The first program, treating Crigler-Najjar syndrome, Type I (CN-1), will actually use a different approach. Crigler-Najjar syndrome, Type I affects less than 1 in 1 million newborns, with 70-100 known cases worldwide, and is caused by mutations in the UGT1A1 gene that provides instructions for making the bilirubin-UGT enzyme. Without this enzyme, the body cannot convert and clear bilirubin from the body. Thus, bilirubin builds up in the body, causing jaundice, damage to muscles, nerves, and the brain, and often leads to lethargy, other severe symptoms, and eventually death.

Just a few days after announcing the launch of ILCM, a collaboration with Moderna was also announced to develop the candidate to treat CN-1. Moderna has developed mRNA-3351, which utilizes their proprietary LNP formulation to deliver mRNA that encodes for UGT1A1. This should restore the proteins that cause Crigler-Najjar syndrome, Type I (CN-1). mRNA-3351 has been granted Rare Pediatric Disease designation by the FDA and, under the agreement, Moderna will license it to ILCM with no upfront fees, or any downstream payments and will also provide the mRNA-3351 material free of charge. Moderna’s goal is to make this mRNA therapy available at no cost to patients and “to bring new hope for patients and their families.”

Under the agreement with Moderna, The Institute for Life Changing Medicines is responsible for the clinical development of mRNA- 3351, and they plan to launch clinical studies in 2022.

In addition to Crigler-Najjar syndrome, Type I, ILCM is currently targeting two other diseases, Lesch-Nyhan Syndrome and AADC Deficiency. Specific details regarding these programs have not yet been announced.

Lesch-Nyhan Syndrome appears in 1 in 380,000 people and is caused by mutations in the HPRT1 gene. The mutations result in severe deficiency or absence of hypoxanthine phosphoribosyltransferase 1, an enzyme that recycles purines. Without it, purines are broken down but not recycled, creating abnormally high levels of uric acid. Lesch-Nyhan Syndrome also causes neurological and behavioral abnormalities, including the inability to walk, self-mutilation, and renal failure that often leads to death in the first decade or two of life.
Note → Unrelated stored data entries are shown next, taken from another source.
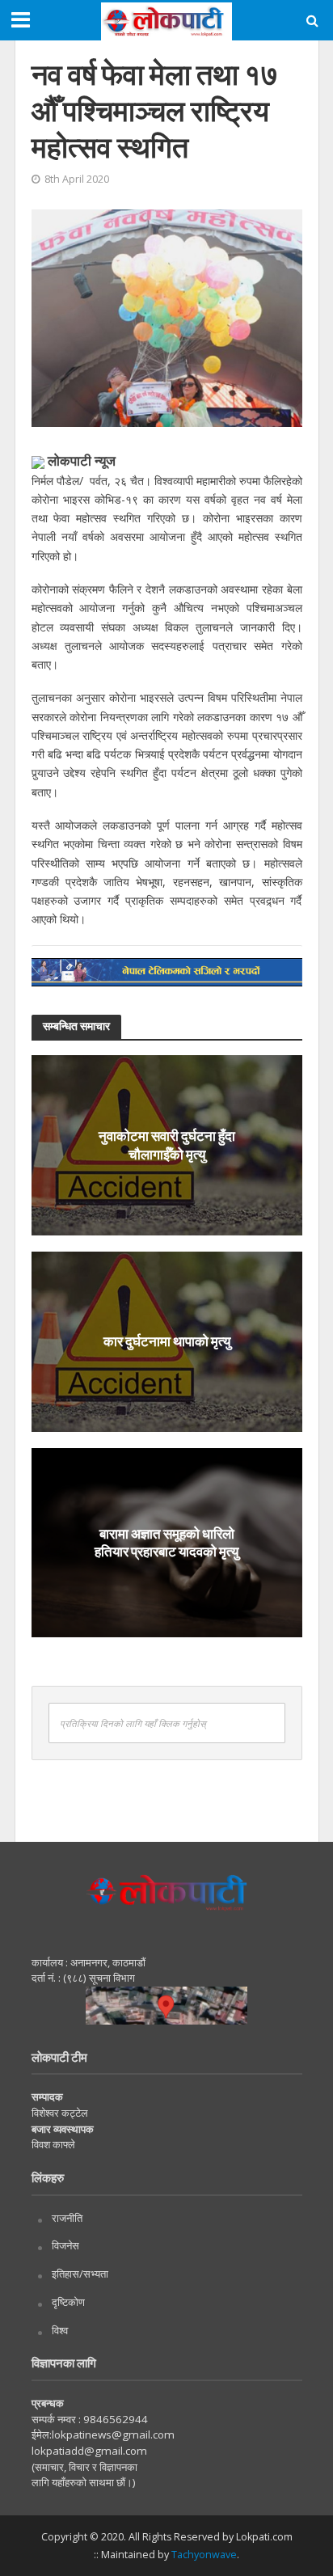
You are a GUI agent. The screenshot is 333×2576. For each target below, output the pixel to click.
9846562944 (114, 2419)
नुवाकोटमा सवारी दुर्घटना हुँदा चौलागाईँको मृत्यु (167, 1144)
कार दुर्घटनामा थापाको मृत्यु (166, 1340)
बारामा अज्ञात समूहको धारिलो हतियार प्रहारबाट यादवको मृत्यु (166, 1541)
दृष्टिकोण (68, 2302)
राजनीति (67, 2218)
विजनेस (65, 2245)
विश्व (60, 2330)
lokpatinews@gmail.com (113, 2434)
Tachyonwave (204, 2554)
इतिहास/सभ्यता (80, 2273)
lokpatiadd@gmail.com (89, 2450)
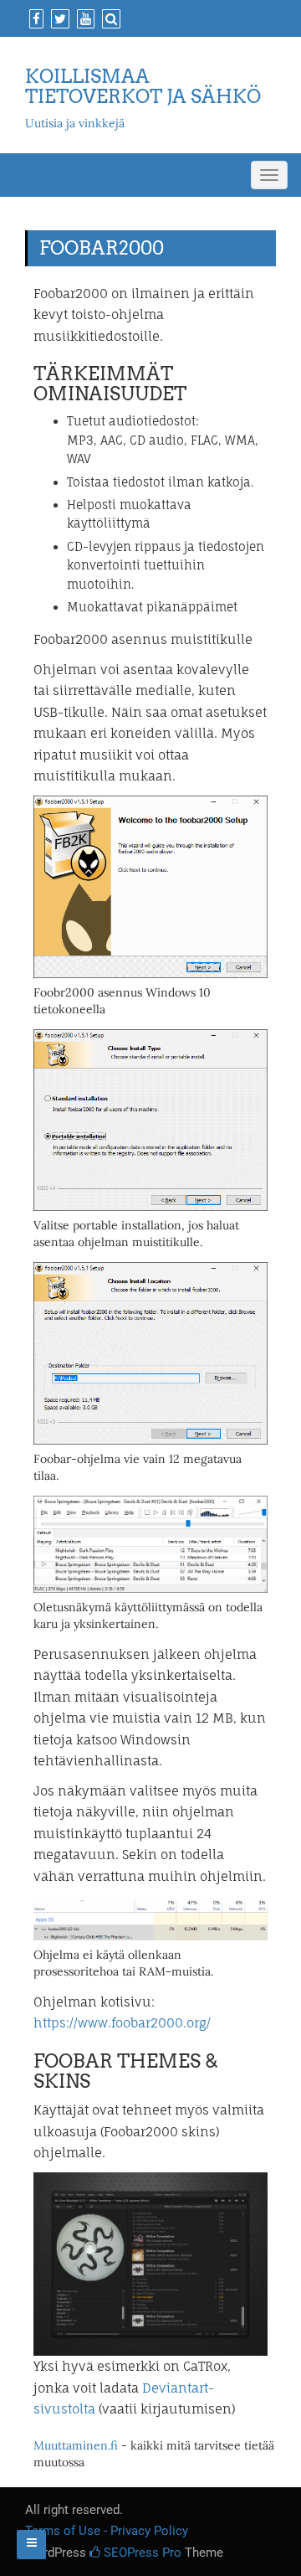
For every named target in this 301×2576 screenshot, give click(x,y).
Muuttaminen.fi (75, 2445)
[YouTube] (83, 19)
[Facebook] (34, 19)
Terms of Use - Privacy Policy (106, 2530)
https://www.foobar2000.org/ (122, 2023)
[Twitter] (58, 19)
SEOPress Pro (140, 2552)
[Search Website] (109, 19)
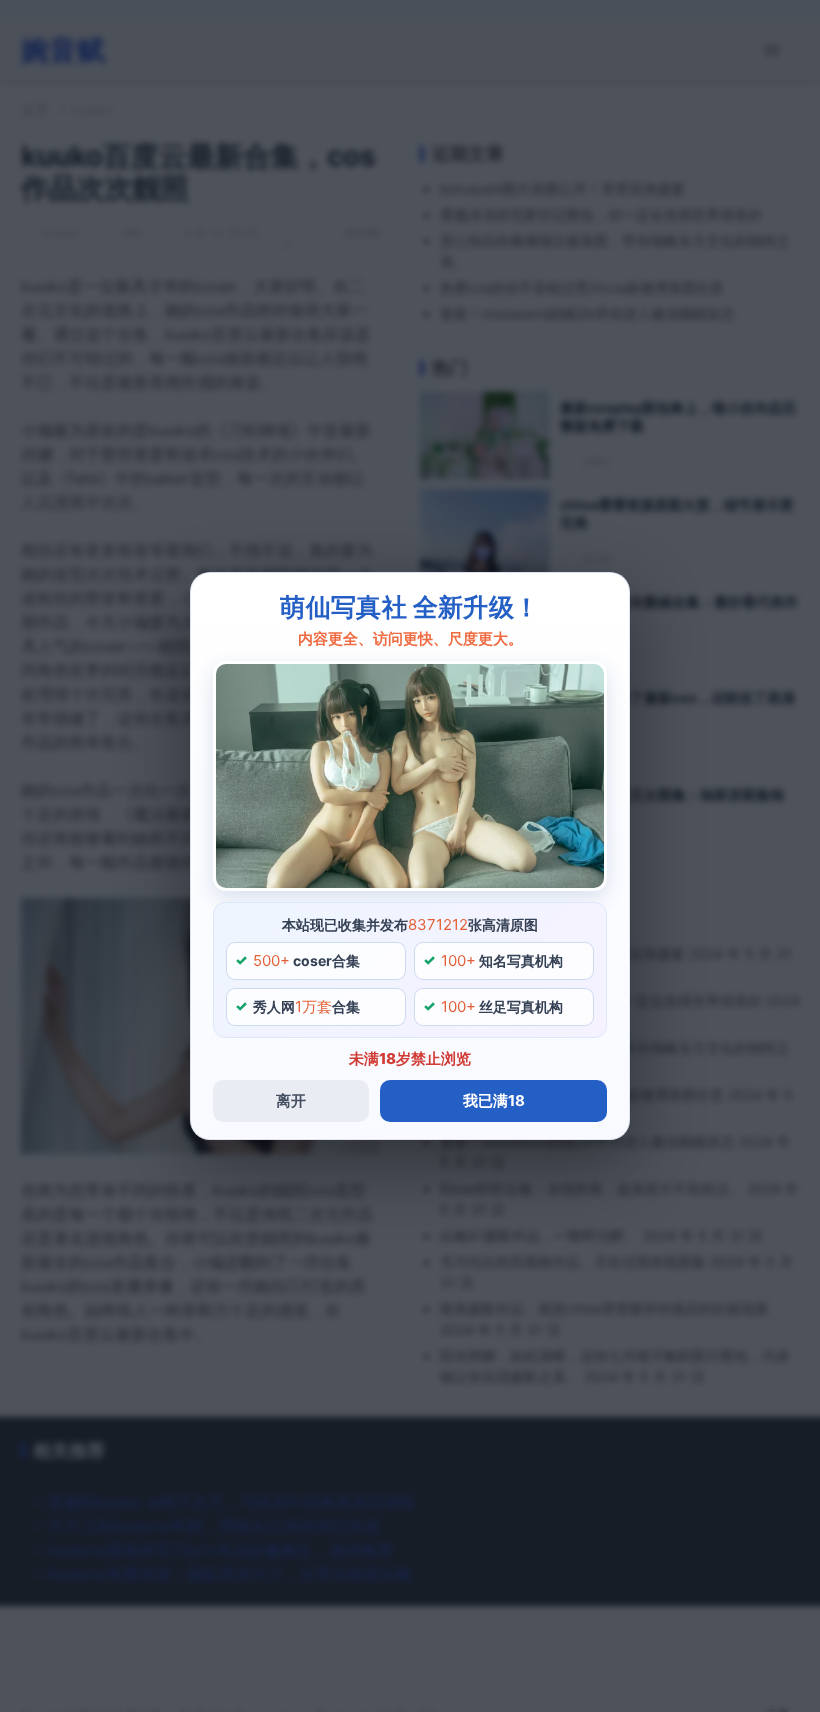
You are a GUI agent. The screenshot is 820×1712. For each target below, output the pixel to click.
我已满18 (494, 1100)
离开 (291, 1100)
AADC Deficiency affects around 100 people worldwide and is caused by mutations in the DDC gene. The DDC gene provides instructions to create the AADC enzyme, which helps produce dopamine and serotonin. Lack of the proper amounts of these neurotransmitters contributes to developmental delay, intellectual disability, abnormal movements, and autonomic dysfunction. The most severe form leads to death in the first decade of life.

These three diseases may not impact as many people as the average disease, but devastating harm is caused to those who are born with one of them. The Institute for Life Changing Medicines has seen the need and is willing to work to fill in the gap for these families. It will be interesting to see if the new model of a self-sustainable non-profit is successful in the long run. We can only hope that it is wildly successful and provides life changing medicines and hope to families and patients with ultra-rare diseases.

Even if every single non-profit formed to provide medicines to treat rare diseases flourishes, there is yet another hurdle to overcome. It will be vital to get the word out to Medical Centers, Physicians, and patients and their families. Since it is difficult to get an accurate diagnosis for ultra-rare diseases, people who could be treated may not obtain an accurate diagnosis and, if they do, it may come too late to create a solution in time. Therefore, the more people who are aware of the existence of non-profits like The Institute for Life Changing Medicines and n-Lorem that are able to help diagnose and develop treatments for those with ultra-rare diseases, the more likely it is that everyone who can be helped by these foundations will be. In this endeavor, we can all play a part and spread the word.